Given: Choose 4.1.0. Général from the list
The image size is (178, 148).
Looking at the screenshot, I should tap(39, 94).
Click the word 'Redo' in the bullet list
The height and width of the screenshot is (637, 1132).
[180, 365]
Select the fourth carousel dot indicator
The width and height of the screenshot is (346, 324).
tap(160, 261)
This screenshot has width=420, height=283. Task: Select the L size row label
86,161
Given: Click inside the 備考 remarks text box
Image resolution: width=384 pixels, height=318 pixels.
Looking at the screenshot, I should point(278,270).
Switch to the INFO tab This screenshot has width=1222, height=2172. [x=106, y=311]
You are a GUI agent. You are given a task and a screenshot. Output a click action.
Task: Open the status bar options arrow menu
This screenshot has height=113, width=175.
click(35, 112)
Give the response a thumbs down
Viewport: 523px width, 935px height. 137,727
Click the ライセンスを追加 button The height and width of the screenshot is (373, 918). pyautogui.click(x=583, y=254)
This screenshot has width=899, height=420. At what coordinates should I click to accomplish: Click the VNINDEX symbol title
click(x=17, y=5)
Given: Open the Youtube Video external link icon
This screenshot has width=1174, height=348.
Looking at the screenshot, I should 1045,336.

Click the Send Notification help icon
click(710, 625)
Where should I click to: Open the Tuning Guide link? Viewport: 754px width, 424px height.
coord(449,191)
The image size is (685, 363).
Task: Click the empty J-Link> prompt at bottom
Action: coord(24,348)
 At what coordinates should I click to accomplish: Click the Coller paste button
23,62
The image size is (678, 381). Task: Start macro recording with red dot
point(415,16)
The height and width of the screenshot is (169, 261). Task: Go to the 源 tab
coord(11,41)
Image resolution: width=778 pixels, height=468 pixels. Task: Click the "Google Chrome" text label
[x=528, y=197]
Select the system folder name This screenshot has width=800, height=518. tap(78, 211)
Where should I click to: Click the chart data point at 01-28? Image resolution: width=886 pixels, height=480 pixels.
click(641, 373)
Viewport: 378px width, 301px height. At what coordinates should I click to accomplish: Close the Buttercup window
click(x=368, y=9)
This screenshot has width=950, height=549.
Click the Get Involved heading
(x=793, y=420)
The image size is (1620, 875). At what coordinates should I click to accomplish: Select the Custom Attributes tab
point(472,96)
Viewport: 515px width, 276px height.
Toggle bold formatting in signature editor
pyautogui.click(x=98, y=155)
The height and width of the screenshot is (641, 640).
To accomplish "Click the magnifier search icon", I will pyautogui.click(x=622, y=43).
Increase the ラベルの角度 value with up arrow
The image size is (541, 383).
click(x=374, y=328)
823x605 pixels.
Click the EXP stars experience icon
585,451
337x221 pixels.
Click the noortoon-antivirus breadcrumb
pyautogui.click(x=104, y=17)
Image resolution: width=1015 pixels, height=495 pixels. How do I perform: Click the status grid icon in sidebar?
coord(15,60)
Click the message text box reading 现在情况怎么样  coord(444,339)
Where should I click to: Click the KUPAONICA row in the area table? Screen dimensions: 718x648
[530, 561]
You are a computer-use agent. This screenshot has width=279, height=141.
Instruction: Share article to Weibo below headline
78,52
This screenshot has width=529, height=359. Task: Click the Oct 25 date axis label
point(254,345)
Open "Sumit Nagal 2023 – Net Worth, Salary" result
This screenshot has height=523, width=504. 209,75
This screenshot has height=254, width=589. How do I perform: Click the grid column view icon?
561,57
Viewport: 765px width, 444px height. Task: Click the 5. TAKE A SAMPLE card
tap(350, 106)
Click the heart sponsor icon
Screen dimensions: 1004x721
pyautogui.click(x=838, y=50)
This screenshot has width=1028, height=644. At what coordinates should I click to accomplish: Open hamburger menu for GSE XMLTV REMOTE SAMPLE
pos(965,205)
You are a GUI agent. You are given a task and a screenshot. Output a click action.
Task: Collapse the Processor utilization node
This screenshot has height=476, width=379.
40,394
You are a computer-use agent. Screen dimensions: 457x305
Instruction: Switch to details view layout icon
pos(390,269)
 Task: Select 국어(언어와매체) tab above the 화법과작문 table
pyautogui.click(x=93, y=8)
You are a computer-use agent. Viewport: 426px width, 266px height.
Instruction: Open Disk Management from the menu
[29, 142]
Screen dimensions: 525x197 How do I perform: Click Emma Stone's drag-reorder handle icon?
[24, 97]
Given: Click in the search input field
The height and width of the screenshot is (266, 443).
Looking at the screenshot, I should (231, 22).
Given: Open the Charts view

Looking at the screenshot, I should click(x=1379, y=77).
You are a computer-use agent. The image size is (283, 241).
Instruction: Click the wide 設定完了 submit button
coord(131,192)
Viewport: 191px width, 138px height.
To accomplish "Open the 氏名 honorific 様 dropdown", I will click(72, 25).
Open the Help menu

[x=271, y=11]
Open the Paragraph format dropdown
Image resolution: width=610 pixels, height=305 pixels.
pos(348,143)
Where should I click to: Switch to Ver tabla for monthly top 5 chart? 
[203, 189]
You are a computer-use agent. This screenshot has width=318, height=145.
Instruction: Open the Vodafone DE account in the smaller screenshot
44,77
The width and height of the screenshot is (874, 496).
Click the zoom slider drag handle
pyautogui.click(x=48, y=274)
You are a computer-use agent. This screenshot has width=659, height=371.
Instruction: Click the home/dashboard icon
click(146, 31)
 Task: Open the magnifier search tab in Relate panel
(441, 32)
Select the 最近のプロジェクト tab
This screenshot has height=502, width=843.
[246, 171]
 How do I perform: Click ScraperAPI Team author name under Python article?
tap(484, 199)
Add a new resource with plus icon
====================
§ TASK: Would you please repeat all the entries exactly as written?

§ ANSWER SECTION:
Given: Choose 4.1.0. Général from the list
The image size is (178, 148).
Looking at the screenshot, I should tap(39, 94).
Click the word 'Redo' in the bullet list
The height and width of the screenshot is (637, 1132).
[180, 365]
Select the fourth carousel dot indicator
The width and height of the screenshot is (346, 324).
tap(160, 261)
This screenshot has width=420, height=283. Task: Select the L size row label
86,161
Given: Click inside the 備考 remarks text box
Image resolution: width=384 pixels, height=318 pixels.
Looking at the screenshot, I should point(278,270).
Switch to the INFO tab This screenshot has width=1222, height=2172. [x=106, y=311]
You are a GUI agent. You are given a task and a screenshot. Output a click action.
Task: Open the status bar options arrow menu
This screenshot has height=113, width=175.
click(35, 112)
Give the response a thumbs down
Viewport: 523px width, 935px height. 137,727
Click the ライセンスを追加 button The height and width of the screenshot is (373, 918). pyautogui.click(x=583, y=254)
This screenshot has width=899, height=420. At what coordinates should I click to accomplish: Click the VNINDEX symbol title
click(x=17, y=5)
Given: Open the Youtube Video external link icon
This screenshot has width=1174, height=348.
Looking at the screenshot, I should 1045,336.

Click the Send Notification help icon
click(710, 625)
Where should I click to: Open the Tuning Guide link? Viewport: 754px width, 424px height.
coord(449,191)
The image size is (685, 363).
Task: Click the empty J-Link> prompt at bottom
Action: coord(24,348)
 At what coordinates should I click to accomplish: Click the Coller paste button
23,62
The image size is (678, 381). Task: Start macro recording with red dot
point(415,16)
The height and width of the screenshot is (169, 261). Task: Go to the 源 tab
coord(11,41)
Image resolution: width=778 pixels, height=468 pixels. Task: Click the "Google Chrome" text label
[x=528, y=197]
Select the system folder name This screenshot has width=800, height=518. tap(78, 211)
Where should I click to: Click the chart data point at 01-28? Image resolution: width=886 pixels, height=480 pixels.
click(641, 373)
Viewport: 378px width, 301px height. At what coordinates should I click to accomplish: Close the Buttercup window
click(x=368, y=9)
This screenshot has width=950, height=549.
Click the Get Involved heading
(x=793, y=420)
The image size is (1620, 875). At what coordinates should I click to accomplish: Select the Custom Attributes tab
point(472,96)
Viewport: 515px width, 276px height.
Toggle bold formatting in signature editor
pyautogui.click(x=98, y=155)
The height and width of the screenshot is (641, 640).
To accomplish "Click the magnifier search icon", I will pyautogui.click(x=622, y=43).
Increase the ラベルの角度 value with up arrow
The image size is (541, 383).
click(x=374, y=328)
823x605 pixels.
Click the EXP stars experience icon
585,451
337x221 pixels.
Click the noortoon-antivirus breadcrumb
pyautogui.click(x=104, y=17)
Image resolution: width=1015 pixels, height=495 pixels. How do I perform: Click the status grid icon in sidebar?
coord(15,60)
Click the message text box reading 现在情况怎么样  coord(444,339)
Where should I click to: Click the KUPAONICA row in the area table? Screen dimensions: 718x648
[530, 561]
You are a computer-use agent. This screenshot has width=279, height=141.
Instruction: Share article to Weibo below headline
78,52
This screenshot has width=529, height=359. Task: Click the Oct 25 date axis label
point(254,345)
Open "Sumit Nagal 2023 – Net Worth, Salary" result
This screenshot has height=523, width=504. 209,75
This screenshot has height=254, width=589. How do I perform: Click the grid column view icon?
561,57
Viewport: 765px width, 444px height. Task: Click the 5. TAKE A SAMPLE card
tap(350, 106)
Click the heart sponsor icon
Screen dimensions: 1004x721
pyautogui.click(x=838, y=50)
This screenshot has width=1028, height=644. At what coordinates should I click to accomplish: Open hamburger menu for GSE XMLTV REMOTE SAMPLE
pos(965,205)
You are a GUI agent. You are given a task and a screenshot. Output a click action.
Task: Collapse the Processor utilization node
This screenshot has height=476, width=379.
40,394
You are a computer-use agent. Screen dimensions: 457x305
Instruction: Switch to details view layout icon
pos(390,269)
 Task: Select 국어(언어와매체) tab above the 화법과작문 table
pyautogui.click(x=93, y=8)
You are a computer-use agent. Viewport: 426px width, 266px height.
Instruction: Open Disk Management from the menu
[29, 142]
Screen dimensions: 525x197 How do I perform: Click Emma Stone's drag-reorder handle icon?
[24, 97]
Given: Click in the search input field
The height and width of the screenshot is (266, 443).
Looking at the screenshot, I should (231, 22).
Given: Open the Charts view

Looking at the screenshot, I should click(x=1379, y=77).
You are a computer-use agent. The image size is (283, 241).
Instruction: Click the wide 設定完了 submit button
coord(131,192)
Viewport: 191px width, 138px height.
To accomplish "Open the 氏名 honorific 様 dropdown", I will click(72, 25).
Open the Help menu

[x=271, y=11]
Open the Paragraph format dropdown
Image resolution: width=610 pixels, height=305 pixels.
pos(348,143)
Where should I click to: Switch to Ver tabla for monthly top 5 chart? 
[203, 189]
You are a computer-use agent. This screenshot has width=318, height=145.
Instruction: Open the Vodafone DE account in the smaller screenshot
44,77
The width and height of the screenshot is (874, 496).
Click the zoom slider drag handle
pyautogui.click(x=48, y=274)
You are a computer-use agent. This screenshot has width=659, height=371.
Instruction: Click the home/dashboard icon
click(146, 31)
 Task: Open the magnifier search tab in Relate panel
(441, 32)
Select the 最近のプロジェクト tab
This screenshot has height=502, width=843.
[246, 171]
 How do I perform: Click ScraperAPI Team author name under Python article?
tap(484, 199)
Add a new resource with plus icon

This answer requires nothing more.